The Museum of Natural History and Maria Theresien Platz seen from above, Vienna, Austria
Vienna is a city of world-class museums, including the Natural History Museum ©photosounds/Shutterstock

Museum District & Neubau

Best neighborhood for creative venues and Christmas markets

Twin neoclassical Ringstrasse buildings house the natural history Naturhistorisches Museum and the glorious fine-art Kunsthistorisches Museum Vienna, which together house an extraordinary trove of artifacts and old-master paintings. 

Behind them, baroque imperial stables in the 7th district, Neubau, now house the colossal MuseumsQuartier, comprising top-flight museums like the Expressionism-centric Leopold Museum, as well as numerous music, theater and dance venues, plus shops, cafés and bars in its courtyards. Neubau’s backstreets teem with cutting-edge designers producing fashion, bags, jewelry, bags, cool homewares and furniture in their ateliers.

This is an especially good area to stay if you're here during the Christmas market season. Ice skaters twirl alongside stalls selling wooden toys, festive decorations, sizzling Würstel (sausages) and steaming Glühwein (mulled wine) at the magical Weihnachtstraum Christkindlmarkt, which sets up on Rathausplatz in front of the neo-Gothic Rathaus (City Hall) every November. 

In Neubau’s cobbled Spittelberg quarter, the enchanting Spittelberg Christkindlmarkt is a local favorite. Throughout the neighborhood are creative hostels, pensions and hotels.

Alsergrund & University District

Best neighborhood for student life

Adjoining the Innere Stadt to the northwest are the 8th district, Josefstadt; and the 9th district, Alsergrund, home to the city’s venerable university, founded in the 14th century. The “father of psychoanalysis” was once a neighbor here; his former home is now the Sigmund Freud Museum.

Students hang out in the area’s cavern-like cafés, bars, indie live music venues and shaded beer gardens. In the warmer months, the center of the action is the waterside Summer Stage, with food pavilions and stages strung along Rossauer Lände, on the banks of the Donaukanal (Danube Canal). While there are few hotels or B&Bs in this appealing neighborhood, you’ll often find short-term apartment rentals here.

Schloss Belvedere to the Canal

Best neighborhood for parks and palaces

Set amid sculpted gardens, the sumptuous Schloss Belvedere palace has exceptional art collections in the Oberes Belvedere (Upper Belvedere), state apartments and ceremonial rooms in the Unteres Belvedere (Lower Belvedere) and contemporary works by Austrian artists in the Belvedere 21 pavilion

The surrounding 3rd district, Landstrasse, is where you’ll find examples of Friedensreich Hundertwasser’s wild architectural style, including the kaleidoscopic KunstHausWien. Elegant backstreets offer superb cafés and restaurants, particularly on and around Landstrasser Hauptstrasse.

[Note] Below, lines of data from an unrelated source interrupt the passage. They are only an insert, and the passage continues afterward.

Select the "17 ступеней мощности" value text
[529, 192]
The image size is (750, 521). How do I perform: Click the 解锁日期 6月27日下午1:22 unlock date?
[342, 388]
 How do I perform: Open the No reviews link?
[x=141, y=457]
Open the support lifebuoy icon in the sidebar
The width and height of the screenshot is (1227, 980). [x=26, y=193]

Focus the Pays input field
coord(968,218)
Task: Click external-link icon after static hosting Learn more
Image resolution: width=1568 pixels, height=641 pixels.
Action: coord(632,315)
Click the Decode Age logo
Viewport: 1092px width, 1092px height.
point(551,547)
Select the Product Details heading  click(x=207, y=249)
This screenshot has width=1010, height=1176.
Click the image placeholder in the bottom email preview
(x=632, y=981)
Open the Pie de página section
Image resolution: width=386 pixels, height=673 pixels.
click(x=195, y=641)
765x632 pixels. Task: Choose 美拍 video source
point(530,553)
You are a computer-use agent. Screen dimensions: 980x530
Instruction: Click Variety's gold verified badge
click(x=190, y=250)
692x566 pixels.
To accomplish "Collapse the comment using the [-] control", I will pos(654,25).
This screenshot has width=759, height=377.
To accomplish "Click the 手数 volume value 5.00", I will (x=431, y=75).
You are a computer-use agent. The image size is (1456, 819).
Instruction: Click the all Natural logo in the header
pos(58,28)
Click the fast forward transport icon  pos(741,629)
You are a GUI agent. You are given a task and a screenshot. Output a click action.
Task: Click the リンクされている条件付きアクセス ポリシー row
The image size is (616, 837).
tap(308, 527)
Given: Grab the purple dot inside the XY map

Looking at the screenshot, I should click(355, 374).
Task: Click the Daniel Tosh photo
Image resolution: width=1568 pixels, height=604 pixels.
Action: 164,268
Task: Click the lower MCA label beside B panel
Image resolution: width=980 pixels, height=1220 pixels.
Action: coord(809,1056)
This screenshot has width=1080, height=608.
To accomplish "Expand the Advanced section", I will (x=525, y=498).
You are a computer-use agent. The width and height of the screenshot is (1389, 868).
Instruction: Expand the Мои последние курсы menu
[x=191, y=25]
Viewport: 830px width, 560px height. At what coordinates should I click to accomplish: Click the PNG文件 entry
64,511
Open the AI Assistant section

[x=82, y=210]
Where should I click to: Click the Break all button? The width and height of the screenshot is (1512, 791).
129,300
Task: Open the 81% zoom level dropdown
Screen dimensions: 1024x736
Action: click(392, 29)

Paths wind through the greenery of the Stadtpark (City Park) along the Wien River, which flows into the Donaukanal. Boutique hotels and B&Bs around the park provide especially appealing accommodations in this neighborhood. 

View over the Prater with the Ferris Wheel and Skyline, Vienna, Austria
The Prater, with its famous Ferris wheel, is an appealing option for traveling families ©mRGB/Shutterstock

Prater & East of the Danube

Best neighborhood for families

Water borders the 2nd district, Leopoldstadt, situated between the Donaukanal and the Donau (Danube River). The city’s once and current Jewish quarter, this is one of Vienna’s coolest districts, with street art, canal-side beach bars and backstreet cafés, not to mention restaurants, galleries and one-off shops, especially around the bustling Karmelitermarkt.

The Donauinsel (Danube Island) is city’s destination for water sports, with bars and urban beaches for less active pursuits. For families, the biggest draw is the vast parklands of the Prater, with kid-pleasing fair rides at the Würstelprater including the famous 19th-century Riesenrad (Ferris wheel). Boutique hotels and unique options continue to pop up in this activity-packed neighborhood.